[SELEZIONE]:
La nuova impresa sociale – Parte II

Proseguiamo l’esame dei punti più salienti della nuova disciplina dell’impresa sociale, introdotta dal decreto legislativo 3 luglio 2017, n. 112, ad integrazione della riforma del terzo settore di cui alla legge n. 106 del 6 giugno 2016.

COSTITUZIONE E DENOMINAZIONE

Come tutte le società disciplinate dal codice civile anche l’impresa sociale deve essere costituita con atto pubblico, con espressa indicazione dell’oggetto sociale e dell’assenza dello scopo di lucro; gli atti costitutivi, le loro modificazioni e gli altri atti relativi all'impresa devono essere depositati entro trenta giorni a cura del notaio o degli amministratori presso l'ufficio del registro delle imprese nella cui circoscrizione è stabilita la sede legale, per l'iscrizione in apposita sezione.

Anche la denominazione o ragione sociale devono contenere l'indicazione di «impresa sociale», che sarà visibile per chiunque voglia esaminare i dati sociali risultanti da visura della Camera di Commercio estratta dal Registro Imprese; di tale indicazione l’impresa dovrà fare uso negli atti e nella propria corrispondenza.

Detta indicazione è esclusa per gli enti religiosi che svolgono una delle attività previste dal decreto, che pone un divieto assoluto di utilizzo dell’'indicazione di «impresa sociale», ovvero di altre parole o locuzioni equivalenti o ingannevoli, da parte di soggetti diversi dalle imprese sociali.

FINALITA’ NON LUCRATIVA

Come si è detto nel precedente articolo la caratteristica essenziale di tutte le imprese sociali è l’assenza dello scopo di lucro – intesa, lo ricordiamo, come obbligo di destinare almeno il 50% degli utili ed avanzi di gestione allo svolgimento dell'attivita' statutaria o ad incremento del patrimonio, oppure ad attività sociali svolte da altri enti operanti nel terzo settore.

La cronaca spesso ha reso noti casi di onlus e fondazioni nella cui compagine sociale, ai vertici delle stesse, sono presenti soggetti che rivestono altrettante cariche di rilievo in società per azioni, multinazionali, banche; in tal modo è evidente come lo scopo “non lucrativo” degli enti venga compromesso dall’influenza esercitata da tali soggetti.

Accade anche che la costituzione di enti non lucrativi sia strumentale all’ottenimento di detrazioni e benefici fiscali da parte di società in qualche modo collegate all’ente medesimo.

CARICHE SOCIALI

Per cercare di arginare questi fenomeni il decreto legislativo ha previsto che non possono assumere la presidenza dell'impresa sociale rappresentanti di società con scopo di lucro e di amministrazioni pubbliche, i quali non possono esercitare attivita' di direzione e coordinamento o detenere, in qualsiasi forma, anche analoga, congiunta o indiretta, il controllo di un'impresa sociale ai sensi dell'articolo 2359 del codice civile.

[COMPITI]:
1 - Indica se ciascuna affermazione concorda con il testo sull'impresa sociale. Rispondi sì o no e cita le parole del testo che lo stabiliscono.
(a) L'impresa sociale va costituita con atto pubblico.
(b) Gli atti costitutivi vanno depositati entro sessanta giorni.
(c) Gli enti religiosi sono tenuti a usare l'indicazione «impresa sociale».
2 - Prosegui il testo sull'impresa sociale a partire dalla sua ultima frase.
Le voci provengono da un'altra fonte.

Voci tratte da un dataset
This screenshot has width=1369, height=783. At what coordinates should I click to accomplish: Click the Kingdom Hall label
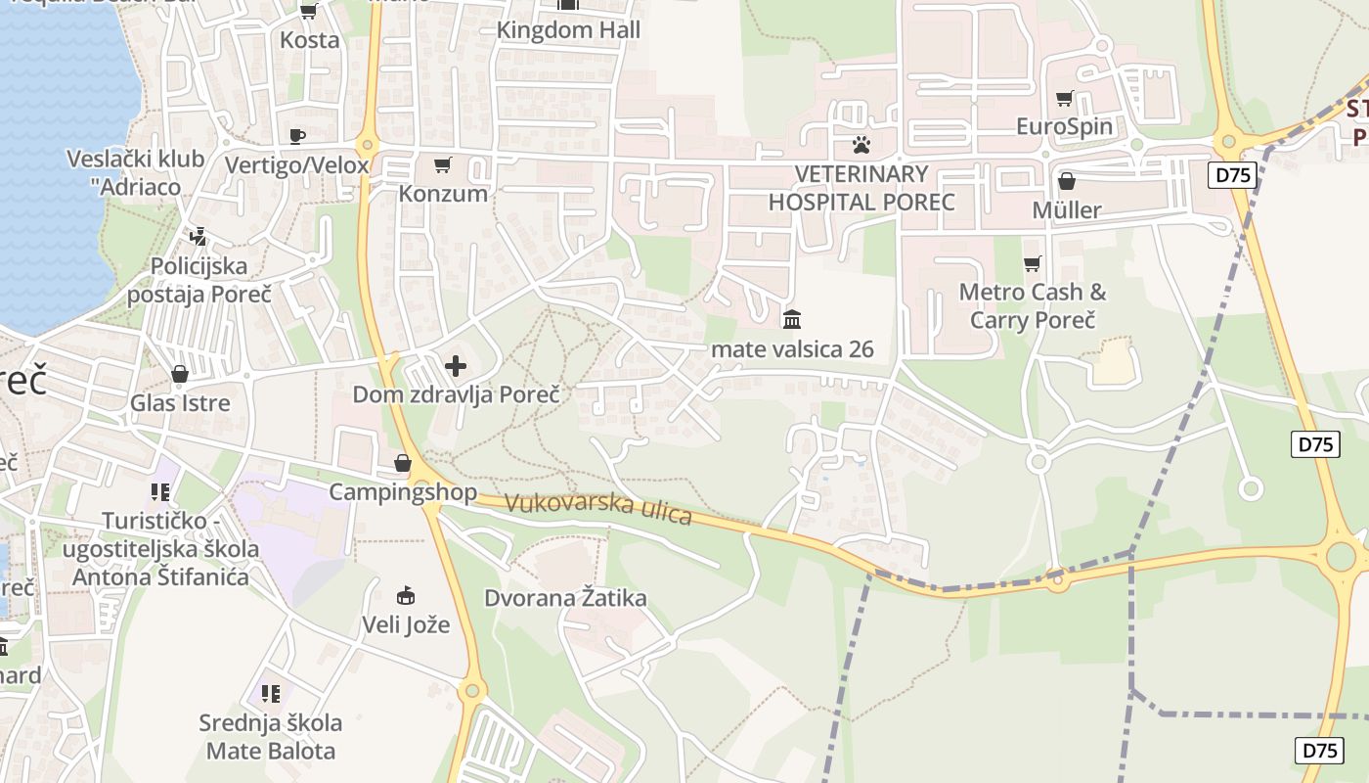[x=568, y=30]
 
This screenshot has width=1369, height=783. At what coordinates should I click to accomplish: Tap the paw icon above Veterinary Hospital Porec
[x=861, y=145]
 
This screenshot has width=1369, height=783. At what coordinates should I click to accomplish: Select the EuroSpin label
[x=1064, y=126]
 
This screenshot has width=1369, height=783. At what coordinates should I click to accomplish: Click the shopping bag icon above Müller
[x=1067, y=182]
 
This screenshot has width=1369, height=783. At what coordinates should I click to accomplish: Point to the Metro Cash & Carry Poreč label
[x=1033, y=305]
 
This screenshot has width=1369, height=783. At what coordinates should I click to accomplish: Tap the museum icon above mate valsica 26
[x=792, y=319]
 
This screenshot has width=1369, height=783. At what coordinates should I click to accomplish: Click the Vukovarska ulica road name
[x=598, y=510]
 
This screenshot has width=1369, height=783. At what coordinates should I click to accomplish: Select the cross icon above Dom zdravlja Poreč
[x=456, y=367]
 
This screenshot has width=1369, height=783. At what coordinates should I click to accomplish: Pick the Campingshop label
[x=403, y=491]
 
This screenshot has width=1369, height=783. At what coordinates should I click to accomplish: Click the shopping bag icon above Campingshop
[x=403, y=463]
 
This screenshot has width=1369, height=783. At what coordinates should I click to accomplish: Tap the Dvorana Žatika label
[x=565, y=598]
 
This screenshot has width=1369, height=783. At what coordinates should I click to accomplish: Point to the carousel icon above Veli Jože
[x=406, y=595]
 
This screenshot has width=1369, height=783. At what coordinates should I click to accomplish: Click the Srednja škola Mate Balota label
[x=271, y=737]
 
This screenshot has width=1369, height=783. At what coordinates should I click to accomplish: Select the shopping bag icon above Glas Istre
[x=180, y=374]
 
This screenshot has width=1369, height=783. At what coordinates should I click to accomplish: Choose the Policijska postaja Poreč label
[x=199, y=280]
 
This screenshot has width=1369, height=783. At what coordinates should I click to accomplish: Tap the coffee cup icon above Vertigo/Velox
[x=297, y=136]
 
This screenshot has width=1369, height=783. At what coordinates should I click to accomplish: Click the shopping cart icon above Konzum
[x=443, y=164]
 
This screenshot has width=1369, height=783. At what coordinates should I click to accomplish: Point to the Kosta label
[x=310, y=40]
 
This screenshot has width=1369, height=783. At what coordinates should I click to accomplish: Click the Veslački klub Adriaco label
[x=136, y=172]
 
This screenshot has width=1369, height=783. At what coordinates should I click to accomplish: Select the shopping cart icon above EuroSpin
[x=1064, y=98]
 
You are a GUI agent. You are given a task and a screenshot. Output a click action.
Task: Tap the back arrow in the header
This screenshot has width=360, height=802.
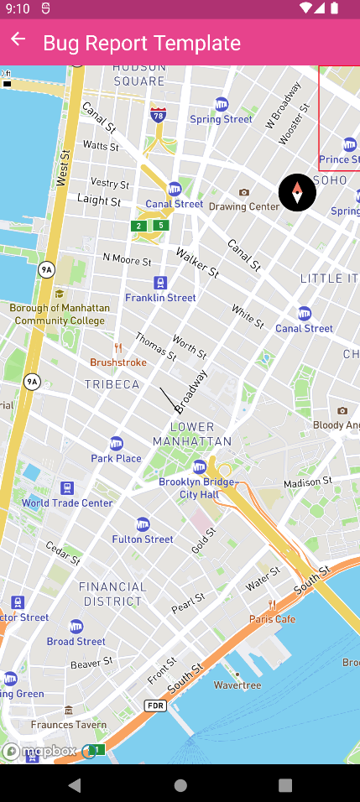pos(18,40)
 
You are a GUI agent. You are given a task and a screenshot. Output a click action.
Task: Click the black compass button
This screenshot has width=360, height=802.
pos(297,193)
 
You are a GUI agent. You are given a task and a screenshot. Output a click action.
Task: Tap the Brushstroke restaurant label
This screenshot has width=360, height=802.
pos(118,362)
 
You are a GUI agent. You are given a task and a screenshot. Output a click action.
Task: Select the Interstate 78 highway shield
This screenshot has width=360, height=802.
pos(158,114)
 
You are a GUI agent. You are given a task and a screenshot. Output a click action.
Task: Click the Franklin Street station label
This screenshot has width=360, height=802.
pos(160,297)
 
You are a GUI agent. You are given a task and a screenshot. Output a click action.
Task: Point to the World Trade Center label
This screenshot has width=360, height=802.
pos(67,503)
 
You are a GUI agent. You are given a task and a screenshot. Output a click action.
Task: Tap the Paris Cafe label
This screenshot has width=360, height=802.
pos(272,618)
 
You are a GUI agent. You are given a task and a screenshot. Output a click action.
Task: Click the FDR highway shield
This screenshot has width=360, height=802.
pos(154,706)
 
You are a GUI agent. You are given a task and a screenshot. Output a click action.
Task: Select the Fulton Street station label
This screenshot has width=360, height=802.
pos(143,539)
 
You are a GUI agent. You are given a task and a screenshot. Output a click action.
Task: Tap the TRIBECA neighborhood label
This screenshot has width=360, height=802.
pos(112,384)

[LE RISPOSTE]:
1 -
(a) Sì: "anche l’impresa sociale deve essere costituita con atto pubblico".
(b) No: "devono essere depositati entro trenta giorni".
(c) No: "Detta indicazione è esclusa per gli enti religiosi".

2 -
E’, comunque, consentita la nomina di componenti degli organi sociali da parte di soggetti esterni, purchè la maggioranza dei componenti dell'organo di amministrazione venga nominata dall'assemblea degli associati o dei soci dell'impresa sociale.

BENEFICI FISCALI

Si è accennato ai benefici fiscali che l’ordinamento prevede in favore degli enti non lucrativi; con il presente decreto il Governo definisce le misure fiscali a vantaggio delle imprese sociali e dei soggetti che vogliano sostenerle economicamente.

In particolare, è previsto che gli utili e gli avanzi di gestione delle imprese sociali non costituiscono reddito imponibile ai fini delle imposte dirette qualora vengano destinati ad apposita riserva indivisibile in sospensione d'imposta in sede di approvazione del bilancio dell'esercizio in cui sono stati conseguiti, e risultino effettivamente destinati, entro il secondo periodo di imposta successivo a quello in cui sono stati conseguiti, allo svolgimento dell'attivita' statutaria o ad incremento del patrimonio.

Non sono, inoltre, imponibili gli utili e gli avanzi di gestione destinati ad aumento gratuito del capitale sociale sottoscritto e versato dai soci nei limiti delle variazioni ISTAT per il periodo corrispondente a quello dell'esercizio sociale in cui gli utili e gli avanzi di gestione sono stati prodotti.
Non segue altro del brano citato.